::: DATA SUPPLIED :::

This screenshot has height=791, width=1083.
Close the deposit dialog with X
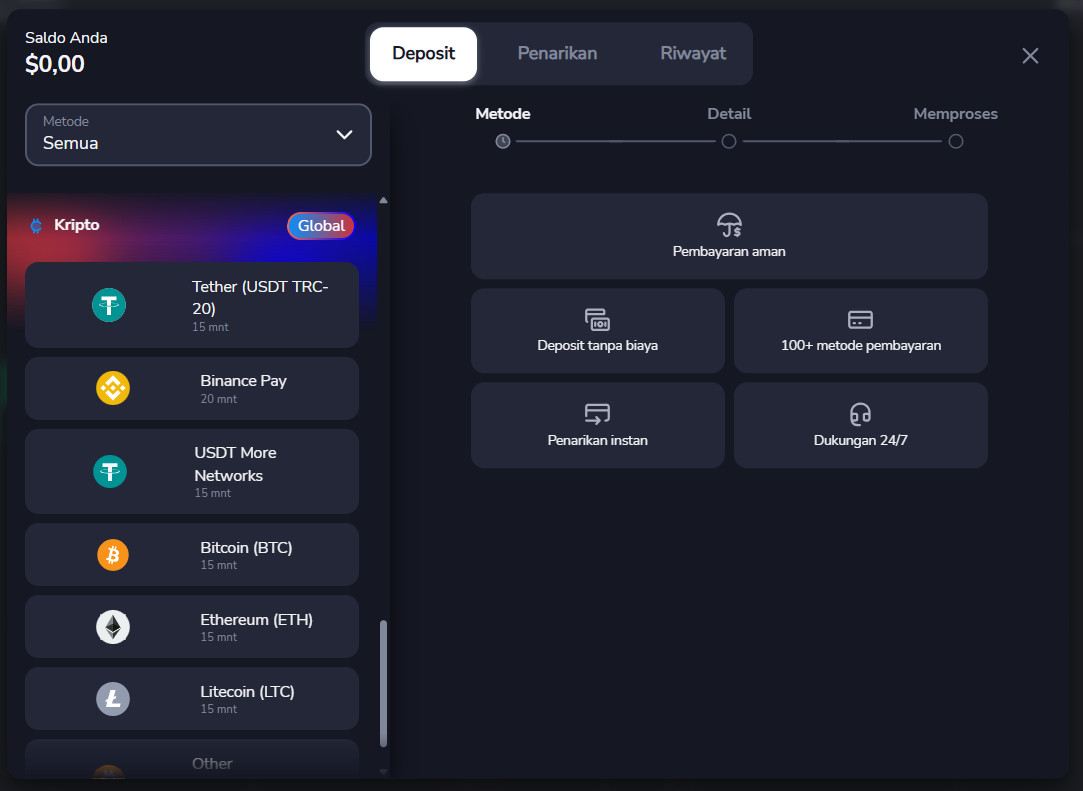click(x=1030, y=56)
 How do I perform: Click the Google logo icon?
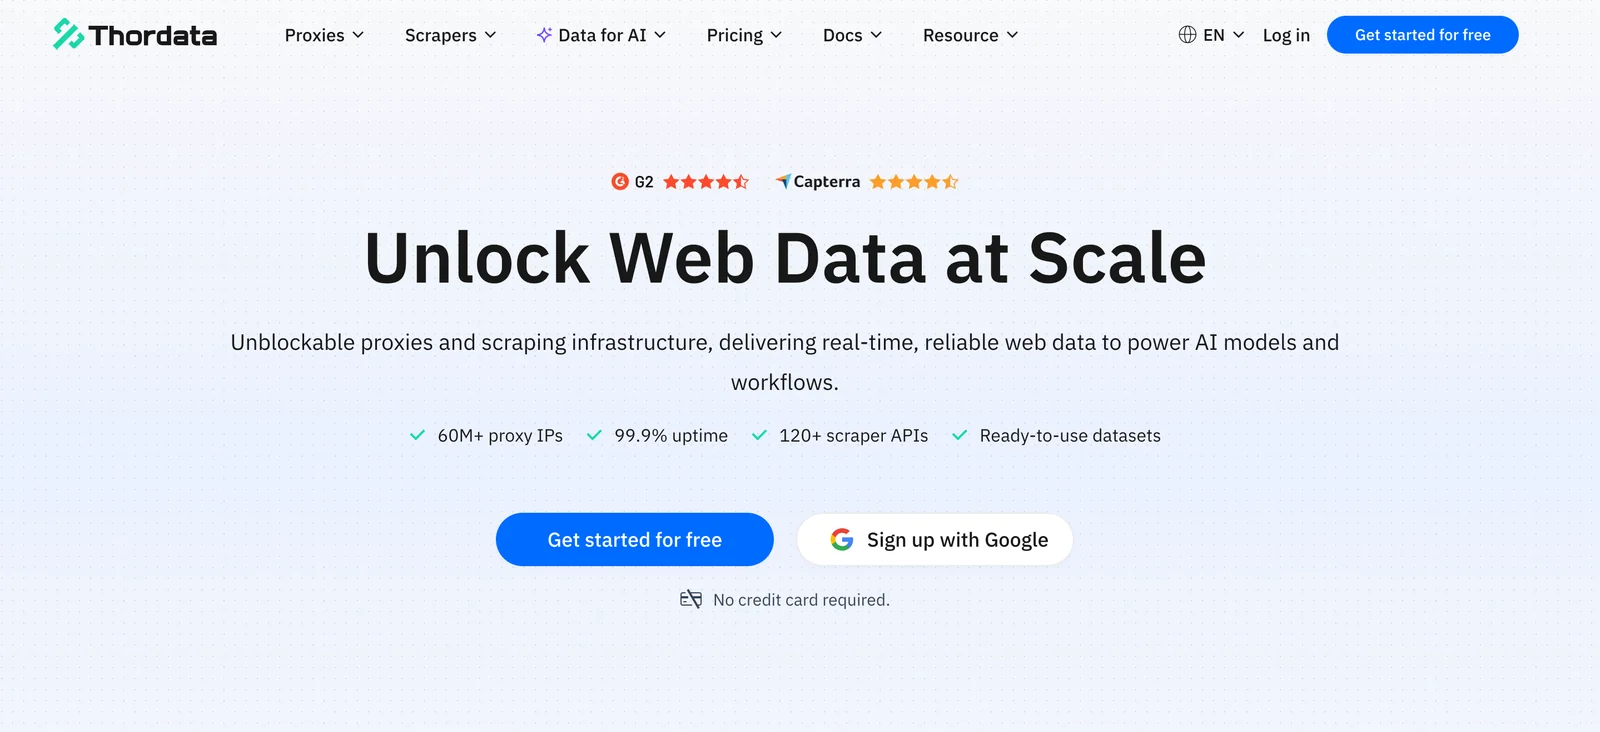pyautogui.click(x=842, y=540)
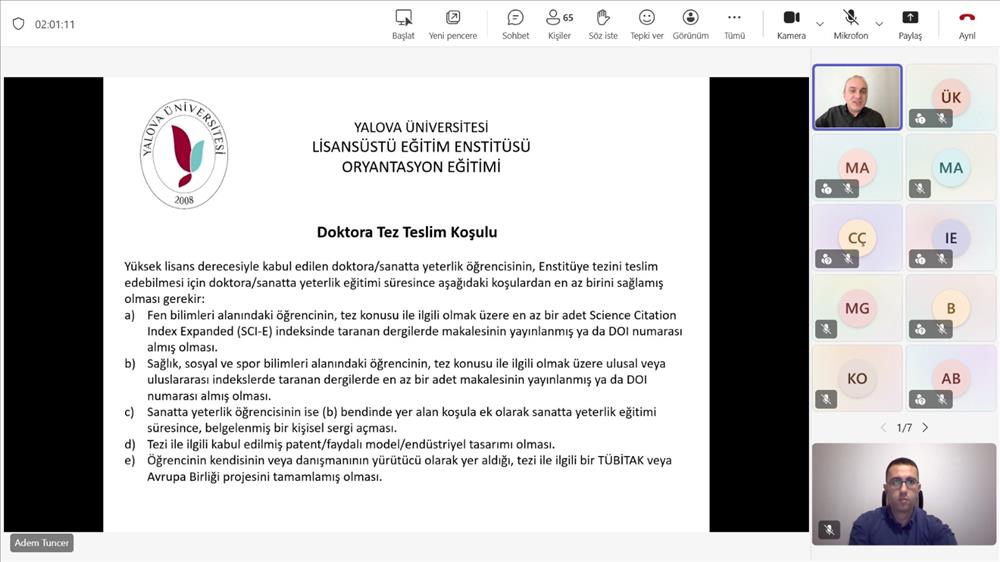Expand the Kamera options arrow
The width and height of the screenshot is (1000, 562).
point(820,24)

:::
::: DATA SUPPLIED :::

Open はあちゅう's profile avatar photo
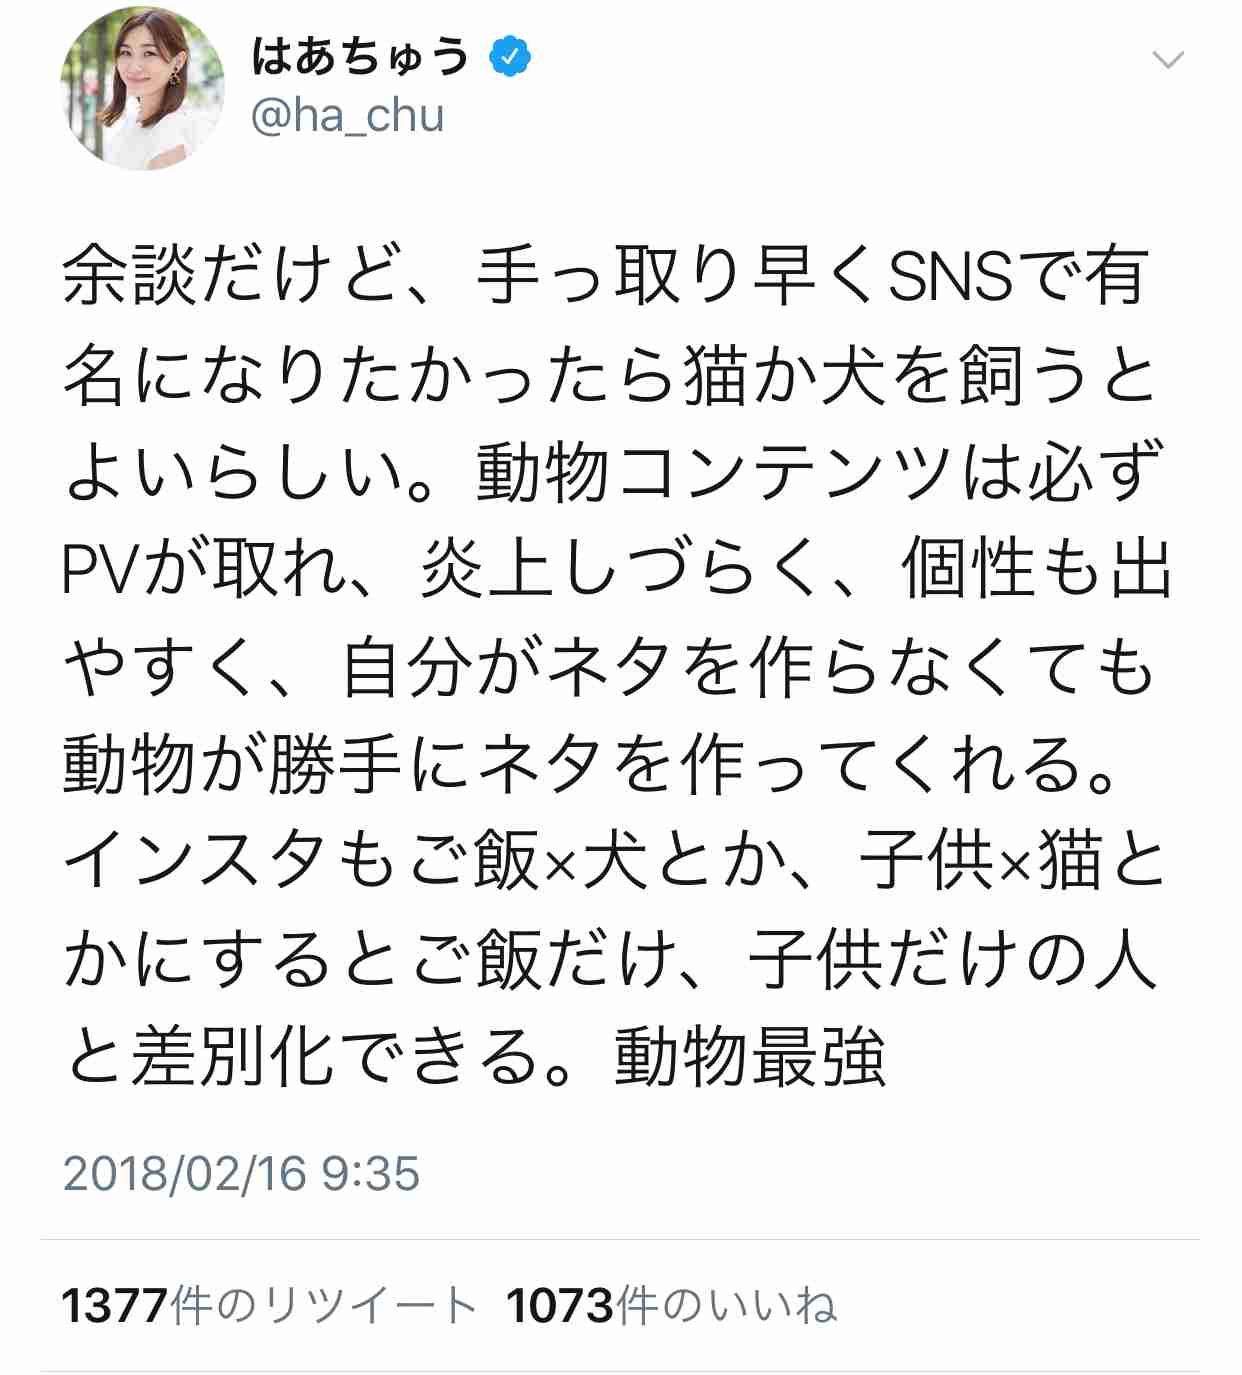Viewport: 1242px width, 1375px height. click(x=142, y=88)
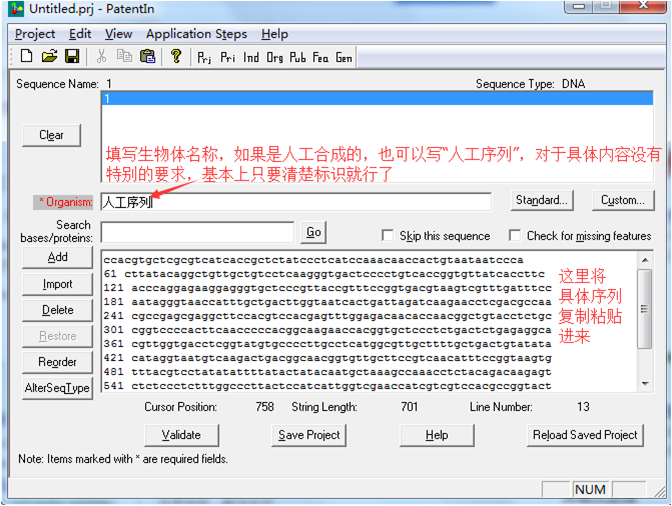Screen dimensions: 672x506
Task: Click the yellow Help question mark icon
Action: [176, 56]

:::

GOAL OF THE EXERCISE —
Copy out the entries from the line with "This screenshot has height=791, width=1083." to the line with "point(820,24)", keeping both of those lines. Omit the pictures from your copy.

WRITTEN RESPONSE —
This screenshot has height=791, width=1083.
Close the deposit dialog with X
click(x=1030, y=56)
 How do I perform: Click the Google logo icon?
pyautogui.click(x=842, y=540)
Expand the Kamera options arrow
The width and height of the screenshot is (1000, 562).
point(820,24)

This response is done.